*Work required*:
Tell me how many lines in the data below hold the string "Summit", and say nothing else.

Start of The data

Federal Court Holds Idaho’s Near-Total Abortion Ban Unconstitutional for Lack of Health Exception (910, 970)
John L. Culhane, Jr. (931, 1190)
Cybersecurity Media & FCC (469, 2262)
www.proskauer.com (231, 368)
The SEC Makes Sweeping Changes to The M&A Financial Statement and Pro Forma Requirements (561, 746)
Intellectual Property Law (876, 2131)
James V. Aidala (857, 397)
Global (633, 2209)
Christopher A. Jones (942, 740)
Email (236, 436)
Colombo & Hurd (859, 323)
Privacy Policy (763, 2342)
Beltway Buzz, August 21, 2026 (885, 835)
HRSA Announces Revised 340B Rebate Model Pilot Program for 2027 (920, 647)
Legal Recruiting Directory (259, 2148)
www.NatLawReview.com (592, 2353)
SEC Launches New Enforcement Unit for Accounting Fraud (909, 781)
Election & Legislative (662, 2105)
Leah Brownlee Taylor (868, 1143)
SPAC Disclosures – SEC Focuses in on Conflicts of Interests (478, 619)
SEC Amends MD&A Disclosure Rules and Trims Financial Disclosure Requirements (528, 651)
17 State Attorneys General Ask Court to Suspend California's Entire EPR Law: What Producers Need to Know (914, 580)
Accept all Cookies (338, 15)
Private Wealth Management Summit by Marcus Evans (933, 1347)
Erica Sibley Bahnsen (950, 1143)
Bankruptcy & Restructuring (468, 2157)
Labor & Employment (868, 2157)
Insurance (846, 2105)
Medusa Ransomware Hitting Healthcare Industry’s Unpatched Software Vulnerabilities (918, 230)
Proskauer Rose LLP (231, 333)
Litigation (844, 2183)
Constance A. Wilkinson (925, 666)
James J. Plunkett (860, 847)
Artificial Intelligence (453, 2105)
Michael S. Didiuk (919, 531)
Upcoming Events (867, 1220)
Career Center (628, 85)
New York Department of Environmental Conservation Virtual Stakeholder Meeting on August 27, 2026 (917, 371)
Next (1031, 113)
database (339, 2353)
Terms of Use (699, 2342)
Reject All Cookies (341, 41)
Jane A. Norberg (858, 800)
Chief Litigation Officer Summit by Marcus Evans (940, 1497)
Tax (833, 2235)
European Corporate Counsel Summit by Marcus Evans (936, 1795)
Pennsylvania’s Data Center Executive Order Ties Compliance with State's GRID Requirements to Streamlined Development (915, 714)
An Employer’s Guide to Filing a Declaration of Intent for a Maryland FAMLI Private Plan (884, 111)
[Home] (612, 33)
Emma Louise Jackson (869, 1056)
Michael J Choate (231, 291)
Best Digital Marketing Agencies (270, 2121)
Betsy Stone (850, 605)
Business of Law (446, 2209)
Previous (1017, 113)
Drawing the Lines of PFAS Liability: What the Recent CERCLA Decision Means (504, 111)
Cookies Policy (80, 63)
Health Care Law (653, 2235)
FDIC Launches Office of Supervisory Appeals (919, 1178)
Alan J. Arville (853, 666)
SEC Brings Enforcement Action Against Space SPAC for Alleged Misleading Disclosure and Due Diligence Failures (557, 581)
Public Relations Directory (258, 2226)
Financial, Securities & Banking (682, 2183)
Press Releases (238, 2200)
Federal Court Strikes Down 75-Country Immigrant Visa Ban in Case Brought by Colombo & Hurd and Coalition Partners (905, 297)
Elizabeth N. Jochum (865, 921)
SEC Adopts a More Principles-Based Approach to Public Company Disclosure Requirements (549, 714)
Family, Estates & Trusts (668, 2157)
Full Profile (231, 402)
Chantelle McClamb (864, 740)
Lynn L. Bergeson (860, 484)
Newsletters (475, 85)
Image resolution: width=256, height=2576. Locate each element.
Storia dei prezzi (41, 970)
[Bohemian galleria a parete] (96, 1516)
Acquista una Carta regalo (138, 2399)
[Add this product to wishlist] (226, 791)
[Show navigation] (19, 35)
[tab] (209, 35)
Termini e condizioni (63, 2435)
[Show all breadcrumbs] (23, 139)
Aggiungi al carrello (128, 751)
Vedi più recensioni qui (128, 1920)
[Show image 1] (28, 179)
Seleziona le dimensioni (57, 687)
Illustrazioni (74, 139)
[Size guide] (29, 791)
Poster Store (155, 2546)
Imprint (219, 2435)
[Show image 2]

End of The data

*Solution to this problem*:
3